## WRITTEN REQUEST 1
Return the passage of the interview with Brian Kimberling between "Memoirs of a" and "over two decades.", inclusive, copied verbatim.

## SELECTED EXTRACT
Brian Kimberling: An Interview With the Author of SNAPPER

Brian Kimberling is based in the UK and writes literary fiction. He is represented by Janklow & Nesbit. His debut, SNAPPER, comes out in spring 2013.

I love featuring debut authors on my blog. This interview is with 2013 debut novelist Brian Kimberling for his novel, SNAPPER.

SNAPPER details the brief but romantic career of a backwater birdwatcher. It won the 1st Annual Janklow & Nesbit Prize, and will appear from Pantheon (April 2013) and from Tinder Press (UK, May 2013). In a starred review, Booklist said of the book: “Told with precise and memorable prose in beautifully rendered, time-shifted vignettes, Snapper richly evokes the emotions of coming to adulthood ... Kimberling writes gracefully about absurdity, showing a rich feeling for the whole range of human tragicomedy. A delightful debut.”

What is the book’s genre/category?

Literary fiction.

Please describe what the story/book is about.

Memoirs of a bird researcher in Southern Indiana, or "a story of one man's disastrous love affair with the place that made him." (the quote is UK dust jacket copy).

Where do you write from? 

A kitchen table in Bath, England.

Briefly, what led up to this book? 

I had published some newspaper and magazine articles, and I had written and produced several plays before SNAPPER. That was good training: I began to enjoy writing dialogue, for example, and developed a better sense of scene and comic timing. I have had the usual heaps of rejection letters from little magazines for short stories, stretching over two decades.

What was the time frame for writing this book? 

I wrote SNAPPER in about 18 months total, I think, though the bulk of it came within about 6 months. There was an intense SNAPPER summer. I did an MA at Bath Spa University in England, working closely with Tessa Hadley, and for almost the whole time I was working on something entirely different. But eventually it became clear that what I wrote about Indiana was better than anything else I wrote. Write what you know, et cetera.

How did you find your agent?

My agent is Will Francis in the London office of Janklow & Nesbit. They run an annual contest for the best MS to come out of the Bath Spa University Master's in Creative Writing programme. The winner receives a cash prize and an offer of representation. I won. The contestants are limited to 30 or 40 people -- it's the ideal sort of contest to enter, if you can find one.

## WRITTEN REQUEST 2
Reproduce the records below with "Task" replaced by "Instruction" throughout, leaving everything else unchanged and omitting the pictures.

## PROVIDED DATA
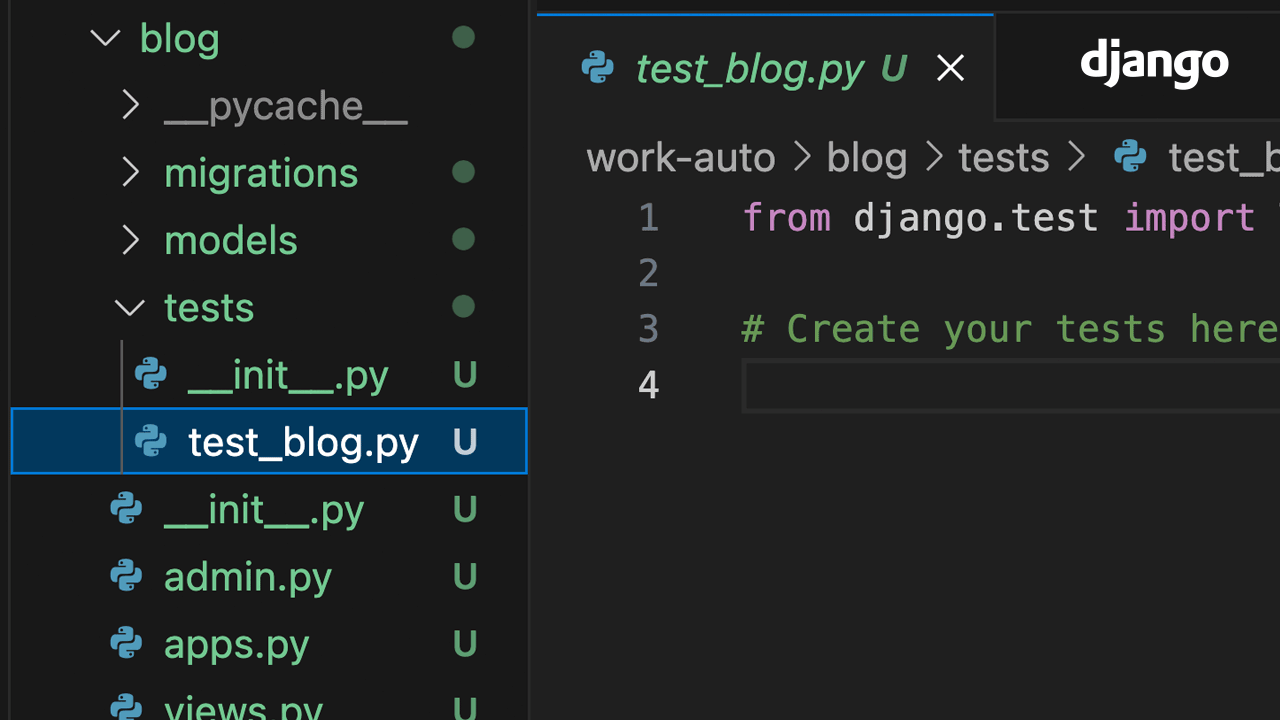1280x720 pixels.
Task: Click the green change indicator next to blog folder
Action: [463, 37]
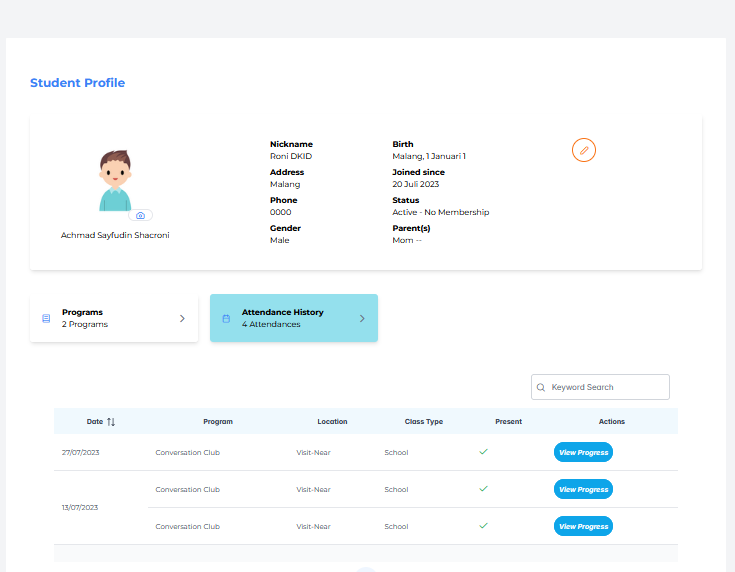The image size is (735, 572).
Task: Open the Attendance History tab
Action: (x=294, y=318)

## REPLY 1
Memoirs of a bird researcher in Southern Indiana, or "a story of one man's disastrous love affair with the place that made him." (the quote is UK dust jacket copy).

Where do you write from? 

A kitchen table in Bath, England.

Briefly, what led up to this book? 

I had published some newspaper and magazine articles, and I had written and produced several plays before SNAPPER. That was good training: I began to enjoy writing dialogue, for example, and developed a better sense of scene and comic timing. I have had the usual heaps of rejection letters from little magazines for short stories, stretching over two decades.

## REPLY 2
1280x720 pixels.
Instruction: Click the green change indicator next to blog folder
Action: [463, 37]
The image size is (735, 572).
Instruction: Open the Attendance History tab
Action: (x=294, y=318)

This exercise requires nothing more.